PASSAGE FOR REVIEW:
=== Section Start ===
# Buying US shares while AUD on par



## moXJO (16 October 2010)

Anyone else been looking into US shares while our dollar has been strong?
I'm looking at the best way to capitalize on the US$ being weak.


----------



## prawn_86 (16 October 2010)

moXJO said:


> Anyone else been looking into US shares while our dollar has been strong?
> I'm looking at the best way to capitalize on the US$ being weak.




Dont forget that any asset overseas you buy then has 2 forms of financial risk. Risk of that asset class, and currency risk. If you are betting on the AUD going down against the USD (hence why you want to hold shares there) you are better just taking a straight currency play.

If you want US shares becuase you think they are good value etc, then you probably should hedge a portion of your USD exposure in case the rates do not move in your favour.

I saw soemthing the other day about gold being steady in AUD terms over the last month or so, because as the price has gone up, so has the AUD.


----------



## skcots (16 October 2010)

Peter Schiff believes that US stocks have only increased because of the USD losing value. If this is the case and also the reason for strength with the AUD then buying shares now at 98c/USD is not any better then a few months ago at 88c/USD.


----------



## c-unit (16 October 2010)

If you are short term bullish on USD against the AUD then you are better off just holding USD in your pocket imo. I'd be very careful touching the US market at the moment. In real terms, they are in a serious recession and are on the verge of depression. The Dow's momentum the last year has purely been a case of money supply inflation needing somewhere to go and I can't see that being maintained. I would expect all that inflation start making its way towards consumer prices shortly.


----------



## moXJO (16 October 2010)

So... US$ wait for the correction then buy shares


----------



## c-unit (16 October 2010)
=== Section End ===
[Stored items]
=== Section Start ===
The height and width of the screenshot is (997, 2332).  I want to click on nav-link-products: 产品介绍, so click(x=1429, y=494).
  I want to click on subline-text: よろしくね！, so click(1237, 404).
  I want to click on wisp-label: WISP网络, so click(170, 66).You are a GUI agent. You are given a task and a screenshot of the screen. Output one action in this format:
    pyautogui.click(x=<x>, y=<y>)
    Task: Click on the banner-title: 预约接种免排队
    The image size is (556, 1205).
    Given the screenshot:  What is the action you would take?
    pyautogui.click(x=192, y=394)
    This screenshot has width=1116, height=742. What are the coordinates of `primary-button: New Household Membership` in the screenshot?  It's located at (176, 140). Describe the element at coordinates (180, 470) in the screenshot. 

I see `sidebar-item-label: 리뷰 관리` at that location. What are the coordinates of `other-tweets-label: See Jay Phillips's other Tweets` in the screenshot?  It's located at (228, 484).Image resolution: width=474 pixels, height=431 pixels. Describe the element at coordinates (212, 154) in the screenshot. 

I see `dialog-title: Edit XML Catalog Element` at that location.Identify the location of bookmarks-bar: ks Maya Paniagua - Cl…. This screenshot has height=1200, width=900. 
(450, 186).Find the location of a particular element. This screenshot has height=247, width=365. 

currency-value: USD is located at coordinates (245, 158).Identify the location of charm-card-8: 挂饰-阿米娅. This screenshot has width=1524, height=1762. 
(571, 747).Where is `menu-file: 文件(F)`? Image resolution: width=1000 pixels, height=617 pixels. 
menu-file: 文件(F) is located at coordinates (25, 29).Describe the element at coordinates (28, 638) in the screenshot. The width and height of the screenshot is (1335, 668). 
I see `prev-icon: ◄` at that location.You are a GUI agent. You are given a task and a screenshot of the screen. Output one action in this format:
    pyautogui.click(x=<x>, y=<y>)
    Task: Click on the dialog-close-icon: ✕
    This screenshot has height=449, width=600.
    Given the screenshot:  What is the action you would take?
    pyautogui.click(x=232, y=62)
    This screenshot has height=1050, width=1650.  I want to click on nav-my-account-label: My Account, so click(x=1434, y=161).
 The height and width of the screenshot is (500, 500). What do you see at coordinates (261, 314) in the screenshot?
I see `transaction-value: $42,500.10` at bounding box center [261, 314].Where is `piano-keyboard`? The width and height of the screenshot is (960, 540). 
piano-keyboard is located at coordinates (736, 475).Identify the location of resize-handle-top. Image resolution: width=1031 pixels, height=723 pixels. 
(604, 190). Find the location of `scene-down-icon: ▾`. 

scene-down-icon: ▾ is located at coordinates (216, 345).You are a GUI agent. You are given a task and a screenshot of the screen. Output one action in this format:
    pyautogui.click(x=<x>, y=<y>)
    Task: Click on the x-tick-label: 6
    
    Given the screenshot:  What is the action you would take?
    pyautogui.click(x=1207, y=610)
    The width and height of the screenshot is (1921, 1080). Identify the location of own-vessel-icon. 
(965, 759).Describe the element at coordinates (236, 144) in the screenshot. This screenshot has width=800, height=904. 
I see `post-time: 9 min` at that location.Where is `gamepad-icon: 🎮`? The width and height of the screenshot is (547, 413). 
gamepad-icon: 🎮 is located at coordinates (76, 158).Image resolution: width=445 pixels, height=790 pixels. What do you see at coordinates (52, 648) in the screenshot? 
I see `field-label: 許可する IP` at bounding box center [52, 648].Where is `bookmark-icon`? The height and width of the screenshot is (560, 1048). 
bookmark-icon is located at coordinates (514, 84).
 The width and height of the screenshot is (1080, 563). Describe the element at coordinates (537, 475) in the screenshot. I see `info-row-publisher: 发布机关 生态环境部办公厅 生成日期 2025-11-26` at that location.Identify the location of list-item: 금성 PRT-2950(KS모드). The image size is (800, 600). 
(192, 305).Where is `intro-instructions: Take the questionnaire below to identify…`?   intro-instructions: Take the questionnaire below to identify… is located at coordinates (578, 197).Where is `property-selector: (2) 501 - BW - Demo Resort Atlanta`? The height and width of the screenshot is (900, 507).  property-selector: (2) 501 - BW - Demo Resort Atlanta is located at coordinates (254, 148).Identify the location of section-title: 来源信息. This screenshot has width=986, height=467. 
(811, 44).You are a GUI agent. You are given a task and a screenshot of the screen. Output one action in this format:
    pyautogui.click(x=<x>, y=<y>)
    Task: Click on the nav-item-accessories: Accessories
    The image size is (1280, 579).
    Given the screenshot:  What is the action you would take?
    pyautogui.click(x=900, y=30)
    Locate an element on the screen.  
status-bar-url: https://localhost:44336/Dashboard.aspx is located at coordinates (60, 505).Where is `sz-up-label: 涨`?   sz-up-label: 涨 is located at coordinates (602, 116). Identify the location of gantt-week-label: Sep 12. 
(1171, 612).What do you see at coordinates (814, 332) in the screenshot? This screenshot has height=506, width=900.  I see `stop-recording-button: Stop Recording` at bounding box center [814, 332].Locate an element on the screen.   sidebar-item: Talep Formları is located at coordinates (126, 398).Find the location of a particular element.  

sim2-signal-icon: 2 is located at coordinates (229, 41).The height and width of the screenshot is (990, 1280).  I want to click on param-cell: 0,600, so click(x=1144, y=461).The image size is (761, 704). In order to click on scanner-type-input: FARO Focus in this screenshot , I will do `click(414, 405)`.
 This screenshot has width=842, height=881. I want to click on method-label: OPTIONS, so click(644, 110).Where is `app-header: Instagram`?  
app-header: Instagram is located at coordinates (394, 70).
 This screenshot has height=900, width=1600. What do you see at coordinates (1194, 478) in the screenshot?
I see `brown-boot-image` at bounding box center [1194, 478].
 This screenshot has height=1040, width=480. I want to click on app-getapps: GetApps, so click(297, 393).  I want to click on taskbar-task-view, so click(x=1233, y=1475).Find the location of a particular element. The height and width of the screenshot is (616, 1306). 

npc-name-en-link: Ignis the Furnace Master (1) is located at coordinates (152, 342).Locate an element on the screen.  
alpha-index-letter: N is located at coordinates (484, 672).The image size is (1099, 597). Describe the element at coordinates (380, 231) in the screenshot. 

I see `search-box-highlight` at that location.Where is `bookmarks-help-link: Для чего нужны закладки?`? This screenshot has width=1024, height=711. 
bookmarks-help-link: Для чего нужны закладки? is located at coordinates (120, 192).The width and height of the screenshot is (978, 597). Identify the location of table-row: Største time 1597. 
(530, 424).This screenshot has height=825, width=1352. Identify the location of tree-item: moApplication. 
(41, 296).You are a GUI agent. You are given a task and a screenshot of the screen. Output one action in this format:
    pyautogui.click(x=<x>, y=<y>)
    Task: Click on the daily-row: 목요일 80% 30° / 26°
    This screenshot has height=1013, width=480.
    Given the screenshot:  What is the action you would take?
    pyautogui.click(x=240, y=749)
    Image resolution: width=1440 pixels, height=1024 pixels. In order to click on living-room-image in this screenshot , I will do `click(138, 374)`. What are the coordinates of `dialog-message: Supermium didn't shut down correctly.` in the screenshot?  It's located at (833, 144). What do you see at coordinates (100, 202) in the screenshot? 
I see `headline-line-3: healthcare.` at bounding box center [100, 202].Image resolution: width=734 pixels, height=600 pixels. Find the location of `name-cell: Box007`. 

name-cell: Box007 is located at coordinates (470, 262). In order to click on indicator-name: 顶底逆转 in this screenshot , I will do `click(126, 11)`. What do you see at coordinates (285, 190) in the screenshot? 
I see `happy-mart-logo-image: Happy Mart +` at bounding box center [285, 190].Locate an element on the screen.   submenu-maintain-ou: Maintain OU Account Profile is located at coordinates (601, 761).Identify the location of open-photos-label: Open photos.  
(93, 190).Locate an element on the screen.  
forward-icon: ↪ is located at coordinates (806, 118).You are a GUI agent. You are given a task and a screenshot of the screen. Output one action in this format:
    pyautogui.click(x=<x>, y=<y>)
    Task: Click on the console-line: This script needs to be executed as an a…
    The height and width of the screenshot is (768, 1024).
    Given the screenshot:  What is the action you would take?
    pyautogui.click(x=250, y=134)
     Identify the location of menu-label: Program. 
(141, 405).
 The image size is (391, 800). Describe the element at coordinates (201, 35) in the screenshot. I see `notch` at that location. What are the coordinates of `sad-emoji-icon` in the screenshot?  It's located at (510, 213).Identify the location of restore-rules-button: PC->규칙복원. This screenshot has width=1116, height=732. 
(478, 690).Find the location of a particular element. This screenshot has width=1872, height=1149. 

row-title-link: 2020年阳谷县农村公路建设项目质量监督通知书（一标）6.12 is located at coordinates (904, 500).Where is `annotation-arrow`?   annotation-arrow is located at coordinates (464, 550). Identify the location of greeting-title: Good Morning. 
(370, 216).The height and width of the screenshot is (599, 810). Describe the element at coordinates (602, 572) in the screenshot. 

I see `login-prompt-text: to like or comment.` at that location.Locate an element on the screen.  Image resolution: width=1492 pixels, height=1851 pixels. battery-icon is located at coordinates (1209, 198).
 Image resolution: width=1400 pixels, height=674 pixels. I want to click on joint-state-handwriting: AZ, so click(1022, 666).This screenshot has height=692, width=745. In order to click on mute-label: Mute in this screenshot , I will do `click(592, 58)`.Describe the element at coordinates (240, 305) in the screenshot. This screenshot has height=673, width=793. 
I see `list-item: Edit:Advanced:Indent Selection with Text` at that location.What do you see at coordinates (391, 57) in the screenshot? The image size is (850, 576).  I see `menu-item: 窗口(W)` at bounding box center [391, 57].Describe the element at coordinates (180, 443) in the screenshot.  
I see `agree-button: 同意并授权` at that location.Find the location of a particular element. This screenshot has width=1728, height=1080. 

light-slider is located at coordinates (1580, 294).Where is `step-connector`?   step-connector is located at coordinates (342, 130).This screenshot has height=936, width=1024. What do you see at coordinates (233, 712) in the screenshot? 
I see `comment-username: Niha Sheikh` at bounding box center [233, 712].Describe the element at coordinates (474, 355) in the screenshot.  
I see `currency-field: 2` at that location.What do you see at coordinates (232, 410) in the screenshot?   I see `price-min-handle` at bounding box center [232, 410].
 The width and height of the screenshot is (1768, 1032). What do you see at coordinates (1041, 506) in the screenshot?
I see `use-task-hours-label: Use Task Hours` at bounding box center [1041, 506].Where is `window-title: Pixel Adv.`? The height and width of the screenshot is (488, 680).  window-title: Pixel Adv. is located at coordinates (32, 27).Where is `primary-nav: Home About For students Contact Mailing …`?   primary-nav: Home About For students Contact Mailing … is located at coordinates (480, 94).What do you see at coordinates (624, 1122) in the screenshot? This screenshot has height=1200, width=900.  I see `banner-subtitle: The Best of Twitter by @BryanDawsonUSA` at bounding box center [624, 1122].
=== Section End ===
THINGS TO DO:
1. Answer these questions about the forum thread on buying US shares:
(a) According to prawn_86, what two forms of financial risk does any asset bought overseas carry?
(b) Whose belief does skcots cite about the reason US stocks have increased?
(c) What does c-unit say the Dow's momentum over the last year has purely been a case of?
2. Proceed with the forum thread on buying US shares from the point where it stops.

RESULTS:
1.
(a) The risk of that asset class and currency risk.
(b) Peter Schiff's.
(c) Money supply inflation needing somewhere to go.

2.
Well in that case I'm guessing you'd be in it for the long haul. How confident are you that the US will recover?

I read somewhere yesterday that China announced they would no longer be buying US treasuries. That's a big problem for America, because the Chinese have been keeping them on life support for 3 years. Who will buy them now? Ben Bernanke!!! Chinese purchases of treasuries and the undervalued Yuan are the only factors that have prevented the US going into hyperinflation imo.  

Let me know how it goes


----------



## rcm617 (16 October 2010)

May be worthwhile buying into MFF if you're looking at US share exposure and exposure to a dropping $A. They are predominantly into US shares, mostly multinationals such as American Express, Yum Brands, Ebay, Coca Cola etc, with some non US shares such as Nestle. They are unhedged, so have not been performing to well as the $A has risen, but will benefit if the $A starts reversing. Chris Mackay who is in charge of their investments is a very sharp operator. At the moment their NTA are 71 cents which you can buy for 60c.


----------



## nukz (19 October 2010)

moXJO said:


> So... US$ wait for the correction then buy shares




Don't hold your breath lol 

I personally woudn't touch the u.s market in any form. The only thing i would be looking at if i did want to get in(and i don't) is agriculture/organic farming.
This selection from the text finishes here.